How do you make sure that each person that depends on you is well looked after following your death? Who is a dependent? How can your estate planning lawyer work with you to decrease the risk of lengthy and costly litigation, often fueled by a sense of unfairness or perceived preferential treatment of one over another? How can you maximize your estate assets for your loved ones?
In the blended family context, such as where a person has a spouse from a second marriage and three children from the first marriage, should the estate be divided into quarters or divided into halves? What if the second marriage happened last month? Last year? Ten years ago? The ages of the children are relevant, too. Are the children still dependents? Minors? Disabled? Might the step-children be viewed as dependents that should also be beneficiaries of the estate? What if some of the beneficiaries are already successful in their own right, and others can't seem to find their way? The complex legal-social-emotional factors within a blended family dynamic present many challenges.

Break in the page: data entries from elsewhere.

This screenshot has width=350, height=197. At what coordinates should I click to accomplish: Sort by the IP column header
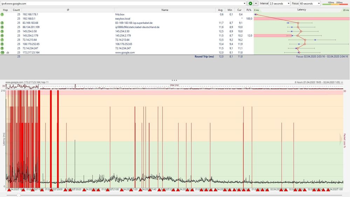(68, 10)
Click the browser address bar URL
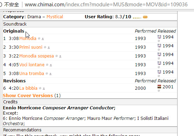Image resolution: width=194 pixels, height=136 pixels. [x=106, y=5]
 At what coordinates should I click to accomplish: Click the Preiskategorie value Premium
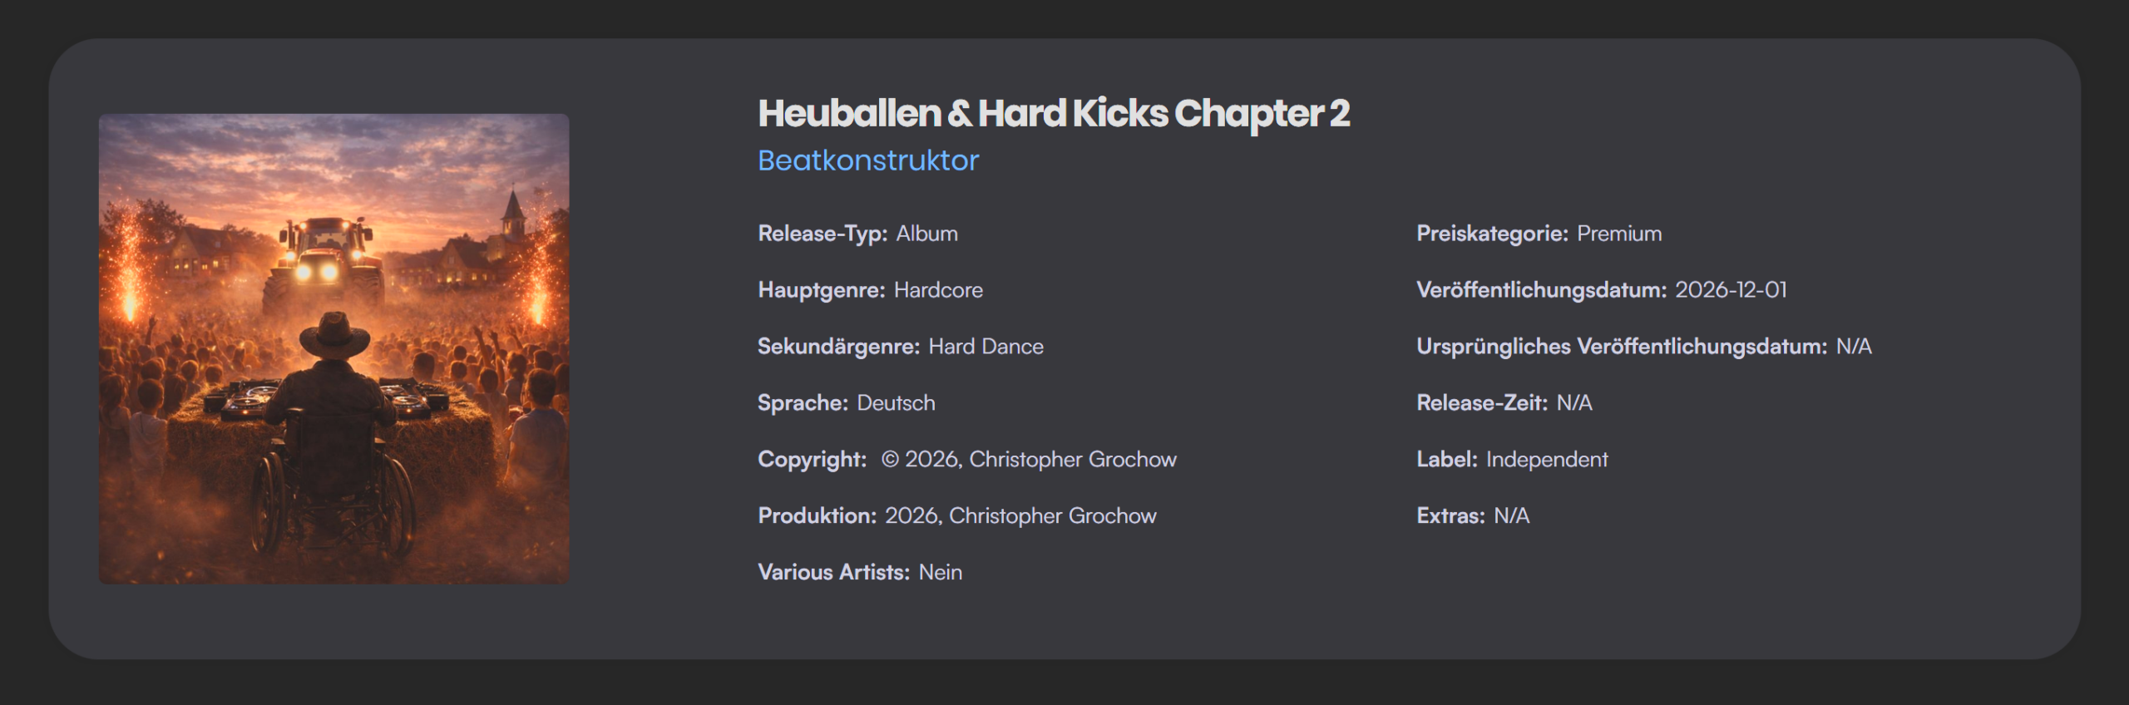(x=1618, y=234)
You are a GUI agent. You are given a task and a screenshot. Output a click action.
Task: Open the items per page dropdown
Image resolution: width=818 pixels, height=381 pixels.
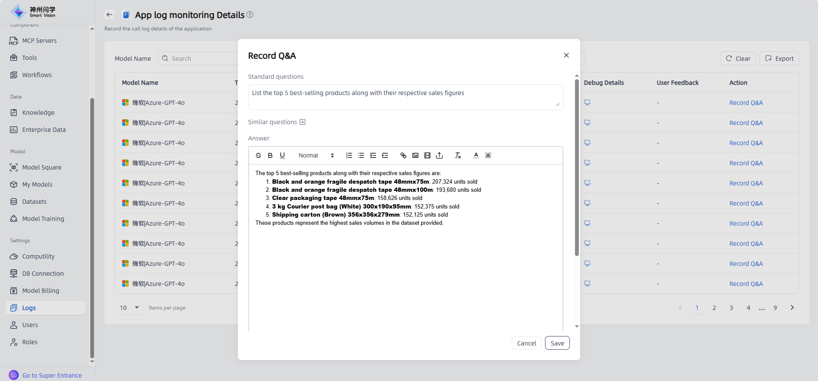tap(130, 308)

An estate planning lawyer can advise you on the various tools at your disposal to help you to balance the interests of various beneficiaries. One such tool that may be used as part of the estate plan is a spousal trust. A spousal trust can be used to provide for your spouse during your lifetime while protecting some or all of your capital for the next generation. If properly drafted, your estate can realize a tax deferral until the death of the surviving spouse, leaving a larger amount available to provide for your spouse and, ultimately, the children. The benefit of the tax deferral should be balanced against the delay in transferring assets to the children.
In addition, a spousal trust can provide some protection for your assets from any future relationships of the surviving spouse, while allowing you to maintain control of what happens to these assets after the death of your spouse. Your surviving spouse would be entitled to all the income from the spousal trust and nobody, other than your spouse, could be entitled to capital from the spousal trust during your spouse's lifetime. Some estate plans may use two spousal trusts, one that provides for unlimited capital encroachments to the spouse and a second spousal trust (possibly for specific corporate assets) that prohibits capital encroachments (or sets a maximum) and includes the use of additional trustees.
When using a spousal trust, it is important to consider the surviving spouse's wishes. If the surviving spouse is not pleased with the estate plan, they may choose to forego their entitlement under the Will and instead elect for an equalization of net family property (as is the case on divorce) under the Family Law Act (Ontario). Your spouse may be motivated to make such an election if they want to pass some assets of the marriage onto their own children (i.e., your step-children), as well. You can reduce the risk of such an election for equalization by discussing your planning with your spouse and entering into a domestic contract.
When should the Children Inherit?
If all the assets are left in a spousal trust, the children may feel it's unfair that they have to wait until the spouse's death to receive their inheritance. This is especially relevant where the surviving spouse and children are close in age. This perceived injustice may lead to claims by children (or step-children) for dependent support. Although the risk of litigation should not dictate one's estate plan, you should be aware of this possibility. Raising these issues with your advisor helps them understand and explore the true family dynamics and concerns that exist and are best dealt with, to the extent possible, at the planning stage.
The Nature of the Assets
Gifts made by a Will directly to children can trigger capital gains tax on your death, resulting in a less-than-optimal tax result. In this regard, tax implications should be considered when leaving assets to your children, as some assets may be better suited from a tax perspective than others. In cases where a business is involved, you should discuss the business succession plan with your advisor and consider whether all parties should be shareholders. Will all loved ones receive the same type of shares? Or should the spouse receive a separate or different type of interest than the children? Consideration of a Shareholders Agreement or family agreement to address corporate succession planning may be highly relevant.
Different Strokes for Different Folks
It is important to carefully consider the division of assets between spouse and children and the method by which assets are distributed. A discussion surrounding whether the children need different kinds of help can raise many complex legal issues and emotional concerns. In families with a special needs child, it might not make sense to place an equal share of the estate in a special disability trust (referred to as a Henson Trust) for such a child, where one is being established. With payouts to this child typically limited to maintain government or other disability benefits, a more modest amount might be more than sufficient. However, many people place a high value on the perception of treating all of the children the same, even when this may not maximize your assets for your loved ones.
There are many other contexts where a parent may consider whether to treat children differently to achieve equity. In families where a child is struggling and can't seem to find steady work or requires more assistance than the other children, should that child receive more than an equal share in order to be equitable and attain a just result? Would your other loved ones agree with this decision?
Family meetings and open discussion are often very useful in the blended family context. They provide a forum for all family members to express their concerns. You may not be able to please all parties, but you might at least be made aware of concerns that could be raised later and have an opportunity to address any grievances.
This article presents only a few of the many tools and considerations that should be taken into account when developing an estate plan for your blended family. Your estate plan should be as unique and customized as your own family dynamics.
The content of this article is intended to provide a general guide to the subject matter. Specialist advice should be sought about your specific circumstances.